TASK OBJECTIVE:
In the entries below, find the lines with the word "text" and copy them.

INPUT DATA:

:::::

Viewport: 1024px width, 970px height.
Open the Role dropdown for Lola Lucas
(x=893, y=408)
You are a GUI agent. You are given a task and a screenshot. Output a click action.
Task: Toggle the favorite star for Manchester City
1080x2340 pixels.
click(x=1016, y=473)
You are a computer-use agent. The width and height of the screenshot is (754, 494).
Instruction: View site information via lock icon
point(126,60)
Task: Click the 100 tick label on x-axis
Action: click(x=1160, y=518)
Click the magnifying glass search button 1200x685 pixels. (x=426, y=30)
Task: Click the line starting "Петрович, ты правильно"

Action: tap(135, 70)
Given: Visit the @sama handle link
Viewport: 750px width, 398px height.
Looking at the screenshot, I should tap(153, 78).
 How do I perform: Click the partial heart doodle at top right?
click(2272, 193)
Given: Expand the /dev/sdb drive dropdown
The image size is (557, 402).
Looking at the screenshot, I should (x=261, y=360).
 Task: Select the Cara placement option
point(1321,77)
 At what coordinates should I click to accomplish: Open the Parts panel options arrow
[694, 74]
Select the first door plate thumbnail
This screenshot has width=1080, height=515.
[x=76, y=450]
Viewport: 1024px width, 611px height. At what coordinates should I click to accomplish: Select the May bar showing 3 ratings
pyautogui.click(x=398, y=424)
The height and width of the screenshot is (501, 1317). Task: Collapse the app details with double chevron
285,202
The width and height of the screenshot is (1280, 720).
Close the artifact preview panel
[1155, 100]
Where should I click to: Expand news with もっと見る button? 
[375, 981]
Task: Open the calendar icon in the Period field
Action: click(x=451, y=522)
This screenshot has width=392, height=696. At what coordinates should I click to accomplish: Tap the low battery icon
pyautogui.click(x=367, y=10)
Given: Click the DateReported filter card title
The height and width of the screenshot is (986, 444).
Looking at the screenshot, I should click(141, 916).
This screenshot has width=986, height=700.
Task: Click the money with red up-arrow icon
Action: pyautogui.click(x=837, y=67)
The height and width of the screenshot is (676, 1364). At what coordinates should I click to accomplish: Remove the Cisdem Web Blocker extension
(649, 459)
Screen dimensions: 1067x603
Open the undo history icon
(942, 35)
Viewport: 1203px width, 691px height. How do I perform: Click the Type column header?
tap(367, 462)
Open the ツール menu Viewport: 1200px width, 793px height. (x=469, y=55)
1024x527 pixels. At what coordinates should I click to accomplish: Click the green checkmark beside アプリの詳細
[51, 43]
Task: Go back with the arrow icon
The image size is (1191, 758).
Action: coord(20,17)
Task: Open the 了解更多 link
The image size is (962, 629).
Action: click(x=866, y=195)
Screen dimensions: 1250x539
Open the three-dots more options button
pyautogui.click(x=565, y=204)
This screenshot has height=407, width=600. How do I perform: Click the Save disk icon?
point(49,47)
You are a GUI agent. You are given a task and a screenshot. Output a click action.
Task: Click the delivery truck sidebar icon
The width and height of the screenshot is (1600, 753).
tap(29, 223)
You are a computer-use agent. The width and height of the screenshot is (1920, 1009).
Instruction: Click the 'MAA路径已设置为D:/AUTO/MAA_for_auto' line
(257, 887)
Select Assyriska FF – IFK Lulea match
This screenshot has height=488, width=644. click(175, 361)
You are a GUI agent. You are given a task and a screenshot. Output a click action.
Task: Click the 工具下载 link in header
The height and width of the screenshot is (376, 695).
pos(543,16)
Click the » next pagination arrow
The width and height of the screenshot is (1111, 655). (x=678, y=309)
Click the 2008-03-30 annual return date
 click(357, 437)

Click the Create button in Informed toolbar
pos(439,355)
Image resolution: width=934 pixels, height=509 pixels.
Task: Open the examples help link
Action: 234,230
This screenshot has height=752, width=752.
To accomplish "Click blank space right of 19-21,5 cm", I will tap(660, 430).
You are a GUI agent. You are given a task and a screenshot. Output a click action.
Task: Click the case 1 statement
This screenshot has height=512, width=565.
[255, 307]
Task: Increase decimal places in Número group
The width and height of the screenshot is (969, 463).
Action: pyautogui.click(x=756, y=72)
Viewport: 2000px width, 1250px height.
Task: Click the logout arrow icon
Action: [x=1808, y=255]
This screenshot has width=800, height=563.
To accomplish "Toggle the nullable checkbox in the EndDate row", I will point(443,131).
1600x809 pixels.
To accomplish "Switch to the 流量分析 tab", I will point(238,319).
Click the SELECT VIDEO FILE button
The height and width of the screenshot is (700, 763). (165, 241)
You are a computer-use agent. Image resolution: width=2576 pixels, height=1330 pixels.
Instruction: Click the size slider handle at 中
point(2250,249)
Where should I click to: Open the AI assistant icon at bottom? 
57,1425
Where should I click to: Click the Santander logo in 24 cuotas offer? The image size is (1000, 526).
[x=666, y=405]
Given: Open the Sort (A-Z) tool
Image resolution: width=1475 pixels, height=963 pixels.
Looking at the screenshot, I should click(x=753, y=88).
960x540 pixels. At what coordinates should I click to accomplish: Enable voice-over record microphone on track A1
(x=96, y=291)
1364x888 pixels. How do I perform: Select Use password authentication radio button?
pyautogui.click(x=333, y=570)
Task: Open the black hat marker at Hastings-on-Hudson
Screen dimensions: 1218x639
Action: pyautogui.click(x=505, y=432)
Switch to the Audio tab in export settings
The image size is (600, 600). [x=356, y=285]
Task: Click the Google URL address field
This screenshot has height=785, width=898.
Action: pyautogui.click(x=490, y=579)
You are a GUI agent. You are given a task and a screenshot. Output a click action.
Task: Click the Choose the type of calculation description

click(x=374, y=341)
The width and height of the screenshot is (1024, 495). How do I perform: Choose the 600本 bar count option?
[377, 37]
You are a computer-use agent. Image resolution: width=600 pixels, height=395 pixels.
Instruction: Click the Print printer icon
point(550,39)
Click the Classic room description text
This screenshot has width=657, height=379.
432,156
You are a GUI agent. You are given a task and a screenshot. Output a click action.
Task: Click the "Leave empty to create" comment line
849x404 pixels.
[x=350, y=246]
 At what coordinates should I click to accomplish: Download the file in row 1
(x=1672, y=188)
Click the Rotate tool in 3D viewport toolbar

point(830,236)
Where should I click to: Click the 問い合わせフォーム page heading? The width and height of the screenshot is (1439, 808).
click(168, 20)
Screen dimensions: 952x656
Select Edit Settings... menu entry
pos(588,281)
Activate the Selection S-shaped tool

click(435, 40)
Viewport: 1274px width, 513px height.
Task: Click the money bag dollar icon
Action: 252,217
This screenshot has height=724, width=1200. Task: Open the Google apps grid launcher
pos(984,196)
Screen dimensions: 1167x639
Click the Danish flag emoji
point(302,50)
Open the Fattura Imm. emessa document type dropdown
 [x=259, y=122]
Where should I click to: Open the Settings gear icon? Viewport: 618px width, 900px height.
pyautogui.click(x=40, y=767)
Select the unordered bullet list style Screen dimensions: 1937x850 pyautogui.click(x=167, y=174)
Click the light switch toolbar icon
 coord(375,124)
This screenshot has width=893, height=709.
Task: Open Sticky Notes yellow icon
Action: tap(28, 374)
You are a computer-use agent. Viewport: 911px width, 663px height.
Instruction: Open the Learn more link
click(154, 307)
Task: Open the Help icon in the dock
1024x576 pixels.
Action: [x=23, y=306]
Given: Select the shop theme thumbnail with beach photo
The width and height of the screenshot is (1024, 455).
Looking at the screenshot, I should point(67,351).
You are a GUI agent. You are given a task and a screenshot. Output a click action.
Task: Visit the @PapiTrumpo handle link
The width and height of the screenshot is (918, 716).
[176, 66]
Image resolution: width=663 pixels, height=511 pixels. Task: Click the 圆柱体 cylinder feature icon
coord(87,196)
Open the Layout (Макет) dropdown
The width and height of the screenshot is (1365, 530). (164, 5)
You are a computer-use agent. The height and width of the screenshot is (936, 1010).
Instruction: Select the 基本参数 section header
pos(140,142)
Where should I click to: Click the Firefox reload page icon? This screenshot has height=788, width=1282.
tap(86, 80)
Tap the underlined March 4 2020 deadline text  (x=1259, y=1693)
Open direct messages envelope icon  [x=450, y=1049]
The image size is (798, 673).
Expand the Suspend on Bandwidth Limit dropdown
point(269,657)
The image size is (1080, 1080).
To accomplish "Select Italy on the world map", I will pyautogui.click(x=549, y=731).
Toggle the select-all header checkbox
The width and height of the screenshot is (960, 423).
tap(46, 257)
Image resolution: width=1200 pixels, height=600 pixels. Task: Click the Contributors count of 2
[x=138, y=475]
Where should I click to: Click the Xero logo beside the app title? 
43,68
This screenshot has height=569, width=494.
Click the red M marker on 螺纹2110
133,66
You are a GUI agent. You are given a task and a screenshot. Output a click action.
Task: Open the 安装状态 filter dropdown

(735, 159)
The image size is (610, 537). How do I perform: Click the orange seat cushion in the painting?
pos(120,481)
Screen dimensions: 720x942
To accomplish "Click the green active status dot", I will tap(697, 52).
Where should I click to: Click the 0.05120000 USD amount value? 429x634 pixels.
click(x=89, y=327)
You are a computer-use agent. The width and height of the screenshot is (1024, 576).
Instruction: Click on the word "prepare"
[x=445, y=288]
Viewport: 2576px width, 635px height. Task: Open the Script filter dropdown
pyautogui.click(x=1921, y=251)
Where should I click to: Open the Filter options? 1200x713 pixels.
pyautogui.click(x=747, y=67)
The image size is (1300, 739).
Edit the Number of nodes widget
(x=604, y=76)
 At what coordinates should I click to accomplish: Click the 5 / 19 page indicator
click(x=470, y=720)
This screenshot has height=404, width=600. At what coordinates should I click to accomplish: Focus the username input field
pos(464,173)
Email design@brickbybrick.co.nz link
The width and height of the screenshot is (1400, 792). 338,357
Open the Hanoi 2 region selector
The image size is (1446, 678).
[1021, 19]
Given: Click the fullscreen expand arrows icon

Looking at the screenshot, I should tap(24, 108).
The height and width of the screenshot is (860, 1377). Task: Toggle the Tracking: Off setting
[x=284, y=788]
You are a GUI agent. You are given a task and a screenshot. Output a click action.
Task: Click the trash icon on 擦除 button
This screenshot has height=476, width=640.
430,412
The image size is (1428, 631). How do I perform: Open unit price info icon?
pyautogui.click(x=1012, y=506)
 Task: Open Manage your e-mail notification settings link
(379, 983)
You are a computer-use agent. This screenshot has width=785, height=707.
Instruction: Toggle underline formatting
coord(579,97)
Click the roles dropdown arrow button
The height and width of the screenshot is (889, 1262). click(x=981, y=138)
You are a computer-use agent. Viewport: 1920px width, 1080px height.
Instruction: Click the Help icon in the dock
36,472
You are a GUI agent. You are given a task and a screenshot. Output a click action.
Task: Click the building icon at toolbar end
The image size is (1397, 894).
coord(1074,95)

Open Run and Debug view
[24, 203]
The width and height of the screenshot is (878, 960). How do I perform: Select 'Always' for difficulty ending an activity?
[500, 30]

:::::

EXERCISE ANSWER:
Click the Classic room description text
Tap the underlined March 4 2020 deadline text  (x=1259, y=1693)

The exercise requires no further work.